**Task directions**. Continue the forum post about the chupacabra reportedly found near Blanco, Texas, picking up right after its final sentence.

# chupacabra in blanco Texas



## Texashookers (May 30, 2009)

*The Chupacabra Caught?*

by Mike Krumboltz 2 hours ago 
342 Votes 
It really does exist! Maybe! The famed chupacabra has apparently been found, and it's a Texan. 
Or at least it was. The beast is now dead, but news of its capture near Blanco, Texas, inspired Bigfoot-sized searches. Lookups on "chupacabra" surged a whopping 571%, and related queries on "what does chupacabra mean" also roared. (For the record, its rough translation is "goat sucker.") The find also inspired renewed interest in the equally notorious Montauk Monster.
Jerry Ayer, owner of Blanco Taxidermy School, has possession of the mythical beast's body. According to CNN, the animal was discovered by one of Ayer's students. The student had "placed poison...to catch an unidentified animal that had gotten into a family member's barn." Little did the student know the animal in question was (maybe) the chupacabra.
In the video from CNN (which is pretty gross, so beware), Ayer shows off some of the unusual features of the animal, including abnormally long legs and teeth. It looks a bit like the world's ugliest (and meanest) dog.
Of course, this is hardly the first time someone has claimed to have captured the chupacabra. In years past, brave souls have spotted it in places ranging from Russia to Maine to the Philippines. Often the animal is spotted by folks who conveniently forget to snap a photo.

**Recorded data**.
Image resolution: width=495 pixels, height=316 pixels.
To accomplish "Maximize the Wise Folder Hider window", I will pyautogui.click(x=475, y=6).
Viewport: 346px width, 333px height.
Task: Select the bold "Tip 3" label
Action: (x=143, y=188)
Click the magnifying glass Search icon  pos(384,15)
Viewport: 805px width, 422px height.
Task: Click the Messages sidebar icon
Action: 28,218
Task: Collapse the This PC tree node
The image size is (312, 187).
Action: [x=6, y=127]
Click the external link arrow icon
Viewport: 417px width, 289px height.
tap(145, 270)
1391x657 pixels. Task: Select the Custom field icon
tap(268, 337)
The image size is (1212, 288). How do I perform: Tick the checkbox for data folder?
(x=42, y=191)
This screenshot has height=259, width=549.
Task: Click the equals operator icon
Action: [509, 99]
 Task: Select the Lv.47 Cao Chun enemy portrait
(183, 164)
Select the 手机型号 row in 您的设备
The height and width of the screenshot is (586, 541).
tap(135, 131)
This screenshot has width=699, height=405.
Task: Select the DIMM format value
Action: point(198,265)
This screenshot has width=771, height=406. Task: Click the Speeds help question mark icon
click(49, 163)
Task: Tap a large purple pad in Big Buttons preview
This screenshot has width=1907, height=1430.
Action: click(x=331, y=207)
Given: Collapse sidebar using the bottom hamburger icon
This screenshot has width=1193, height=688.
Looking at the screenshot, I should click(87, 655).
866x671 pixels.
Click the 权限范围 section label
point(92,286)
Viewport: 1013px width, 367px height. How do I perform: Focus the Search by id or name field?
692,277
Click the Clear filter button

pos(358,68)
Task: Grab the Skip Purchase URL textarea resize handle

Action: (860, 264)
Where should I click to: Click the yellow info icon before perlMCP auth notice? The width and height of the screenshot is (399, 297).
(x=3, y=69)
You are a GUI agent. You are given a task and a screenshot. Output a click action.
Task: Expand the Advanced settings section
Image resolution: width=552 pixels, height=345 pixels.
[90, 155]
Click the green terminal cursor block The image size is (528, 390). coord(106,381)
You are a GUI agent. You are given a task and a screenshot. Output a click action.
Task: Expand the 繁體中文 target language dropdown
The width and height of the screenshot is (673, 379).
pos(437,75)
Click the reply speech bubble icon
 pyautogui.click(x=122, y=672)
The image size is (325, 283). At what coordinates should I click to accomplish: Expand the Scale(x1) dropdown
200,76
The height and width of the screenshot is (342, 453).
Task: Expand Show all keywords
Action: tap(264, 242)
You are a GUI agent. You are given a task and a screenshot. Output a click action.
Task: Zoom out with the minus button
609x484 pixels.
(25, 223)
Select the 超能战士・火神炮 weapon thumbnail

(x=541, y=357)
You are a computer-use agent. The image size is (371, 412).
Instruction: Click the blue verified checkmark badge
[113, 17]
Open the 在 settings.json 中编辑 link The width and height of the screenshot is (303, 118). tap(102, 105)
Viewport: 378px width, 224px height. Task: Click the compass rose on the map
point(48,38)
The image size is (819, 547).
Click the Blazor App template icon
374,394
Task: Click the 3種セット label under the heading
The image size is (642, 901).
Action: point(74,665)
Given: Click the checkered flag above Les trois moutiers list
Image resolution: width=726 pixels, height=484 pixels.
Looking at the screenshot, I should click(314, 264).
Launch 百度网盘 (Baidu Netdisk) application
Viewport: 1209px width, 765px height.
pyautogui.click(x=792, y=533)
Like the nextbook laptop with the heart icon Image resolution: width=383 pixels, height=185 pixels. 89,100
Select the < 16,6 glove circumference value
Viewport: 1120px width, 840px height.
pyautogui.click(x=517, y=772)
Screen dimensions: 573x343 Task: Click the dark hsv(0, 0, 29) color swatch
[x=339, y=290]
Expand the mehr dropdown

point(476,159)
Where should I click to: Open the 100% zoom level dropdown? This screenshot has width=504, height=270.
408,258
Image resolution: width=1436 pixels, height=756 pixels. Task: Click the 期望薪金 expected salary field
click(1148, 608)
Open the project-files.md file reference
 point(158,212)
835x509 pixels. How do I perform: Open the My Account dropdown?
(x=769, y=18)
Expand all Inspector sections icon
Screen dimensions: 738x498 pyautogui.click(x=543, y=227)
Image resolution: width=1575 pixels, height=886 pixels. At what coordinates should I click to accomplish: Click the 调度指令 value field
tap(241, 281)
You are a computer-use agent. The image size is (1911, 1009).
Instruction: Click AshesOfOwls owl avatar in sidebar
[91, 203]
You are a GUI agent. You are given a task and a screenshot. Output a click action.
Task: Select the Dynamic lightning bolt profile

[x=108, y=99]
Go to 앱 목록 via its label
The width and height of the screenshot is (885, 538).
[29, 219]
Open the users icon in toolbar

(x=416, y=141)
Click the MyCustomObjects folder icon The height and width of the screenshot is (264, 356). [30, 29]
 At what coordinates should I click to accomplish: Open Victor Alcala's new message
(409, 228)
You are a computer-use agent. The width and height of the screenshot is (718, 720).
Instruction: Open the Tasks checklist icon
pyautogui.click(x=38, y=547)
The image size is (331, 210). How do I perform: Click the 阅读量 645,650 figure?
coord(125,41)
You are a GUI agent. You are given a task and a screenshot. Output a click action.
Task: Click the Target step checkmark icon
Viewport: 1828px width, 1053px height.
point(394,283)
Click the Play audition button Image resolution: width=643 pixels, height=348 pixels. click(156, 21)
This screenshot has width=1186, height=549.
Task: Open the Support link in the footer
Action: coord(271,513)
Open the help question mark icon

**Written response**.
Not so this time. Ayer says he plans to preserve the animal and then donate it to a local museum so it can be enjoyed by others. As the taxidermist puts it, the beast is "a tremendous conversation piece." Sort of like the Mona Lisa or a really stellar collection of garden gnomes. http://www.cnn.com/video/#/video/offbeat/2009/09/01/roldan.chupacabra.KSAT?iref=videosearch


----------



## mastercylinder60 (Dec 18, 2005)

i have 5000 acres of prime farmland in lafourche parish that you might be interested in. and just for you, i'll give it to you real cheap.


----------



## jamisjockey (Jul 30, 2009)

Coyote with mange.


----------



## 535 (May 23, 2004)

total fake, thats a Mexican Hairless mixed with pit-bull... here is what a real chupa looks like...


----------



## notthatdeep (Feb 5, 2005)

dog or coyote with bad case of mange.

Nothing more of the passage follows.